Hermione Jean Malfoy,şömineye bakarak anlatmaya başladı..
Hermione,Harry ve Ron ile birlikte Karagölün yanında oturmuş konuşuyorlardı. İkisi de işleri olduğunu söyleyip kalkmışlardı,Hermione ise her zaman dibinde oturduğu ağacın yanına gitmiş,kitabını okuyordu. Aniden hemen yanında ki hareketlenme ve kendisine seslenilmesi ile irkildi. ''Hey,Granger!'' Merlin'in sarıkık donu,diye geçirdi içinden Hermione. Malfoy ne diye yanına oturmuştu ki yanına? ''Ne?'' diye bildi sadece ters ters. ''Misafirlerine böyle mi davranıyorsun,Granger! Çok ayıp. Oysa senin nezaket kurallarına karşı hassas olduğunu duymuştum!'' Derin bir iç çekişten sonra Hermione kitabını kapatıp,yanında ki çocuğa döndü. ''Dalga geçmeye falan gelmedin mi? Bulanığım hani ben,Muggle falan? Kirli kan,pis muggle gibi şeyler yok mu?'' diyerek sordu,bunları söylerken yüzünde karşısındakine karşı iğrenmiş bir ifade vardı. Malfoy ise onun tam tersine,rahat bir bakış takınmıştı. ''Ah,hayır. Sadece öylesine geldim. Hem bilirsin,belki biraz konuşuruz.....''' Bugün çok garip şeyler dönüyordu,kesinlikle. Gezegenler yörüngelerini falan karıştırmış olmalıydı,Merlin aşkına!

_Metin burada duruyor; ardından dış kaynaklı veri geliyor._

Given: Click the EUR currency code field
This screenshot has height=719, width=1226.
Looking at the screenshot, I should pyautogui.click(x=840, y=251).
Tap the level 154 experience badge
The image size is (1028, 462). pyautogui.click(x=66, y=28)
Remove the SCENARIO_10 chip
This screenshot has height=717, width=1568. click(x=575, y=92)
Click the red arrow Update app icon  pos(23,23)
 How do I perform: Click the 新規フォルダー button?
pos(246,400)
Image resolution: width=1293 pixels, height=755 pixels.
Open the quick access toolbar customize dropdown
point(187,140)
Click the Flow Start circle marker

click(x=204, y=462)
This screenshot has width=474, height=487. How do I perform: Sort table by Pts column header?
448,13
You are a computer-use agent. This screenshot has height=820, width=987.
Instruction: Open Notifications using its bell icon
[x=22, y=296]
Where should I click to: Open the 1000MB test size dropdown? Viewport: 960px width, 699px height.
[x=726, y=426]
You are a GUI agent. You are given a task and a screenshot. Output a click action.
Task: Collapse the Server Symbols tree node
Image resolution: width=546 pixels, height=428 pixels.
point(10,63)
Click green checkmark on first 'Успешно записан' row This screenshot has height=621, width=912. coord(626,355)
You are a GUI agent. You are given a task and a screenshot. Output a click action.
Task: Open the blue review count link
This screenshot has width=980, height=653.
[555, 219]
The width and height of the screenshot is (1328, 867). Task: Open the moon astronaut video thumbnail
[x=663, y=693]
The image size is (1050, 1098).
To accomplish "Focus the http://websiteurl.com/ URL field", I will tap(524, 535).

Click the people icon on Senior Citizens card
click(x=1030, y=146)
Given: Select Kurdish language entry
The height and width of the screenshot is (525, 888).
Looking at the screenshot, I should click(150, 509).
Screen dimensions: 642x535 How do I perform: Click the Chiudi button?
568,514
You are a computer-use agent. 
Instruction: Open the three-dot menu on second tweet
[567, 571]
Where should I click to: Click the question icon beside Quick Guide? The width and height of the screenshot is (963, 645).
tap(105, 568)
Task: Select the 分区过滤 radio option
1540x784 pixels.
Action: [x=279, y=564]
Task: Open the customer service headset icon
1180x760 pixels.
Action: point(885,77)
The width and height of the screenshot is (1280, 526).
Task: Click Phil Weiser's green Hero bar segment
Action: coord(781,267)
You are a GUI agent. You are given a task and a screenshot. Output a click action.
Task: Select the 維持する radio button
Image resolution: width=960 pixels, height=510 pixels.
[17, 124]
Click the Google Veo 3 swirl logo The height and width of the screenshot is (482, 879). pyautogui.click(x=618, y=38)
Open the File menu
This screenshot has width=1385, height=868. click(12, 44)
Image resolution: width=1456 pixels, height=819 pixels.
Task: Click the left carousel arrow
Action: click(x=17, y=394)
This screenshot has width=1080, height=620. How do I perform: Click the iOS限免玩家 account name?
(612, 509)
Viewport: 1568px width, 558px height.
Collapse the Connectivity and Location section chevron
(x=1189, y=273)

''Eee,Granger? Baloya kiminle gidiyorsun? Daha doğrusu,teklif eden oldu mu?'' Aptal çocuk diye geçirdi içinden Hermione. Ona söyleyemezdi ki! Harry ve Ron'a bile söylememişti. ''Söyleyemem.'' diye kestirip attı hemencecik. Ama çocuğun pes etmek gibi bir amacı yok gibi görünüyordu.
''Kimse teklif etmedi desene şuna! Eh,bilirsin,eğer bu kadar mükemmel olmayıp bir eşim olmasa-...'' Çocuğun sözleri ona gözleri ateş saçarak bakan Hermione tarafından bölündü. Eğer bakışlardan ölünebilseydi,gerçekten şu an ateş almış olurdu.
''Merlin'in sakalı aşkına! Söyleyemem dedim,kimse davet etmedi değil! Garkenez yedirseler bile seninle gelmem!'' Her kelimesinde gözleri daha da alev alıyordu. Hem diye düşündü,onunla baloya gitme fikri de nereden çıkmıştı öyle?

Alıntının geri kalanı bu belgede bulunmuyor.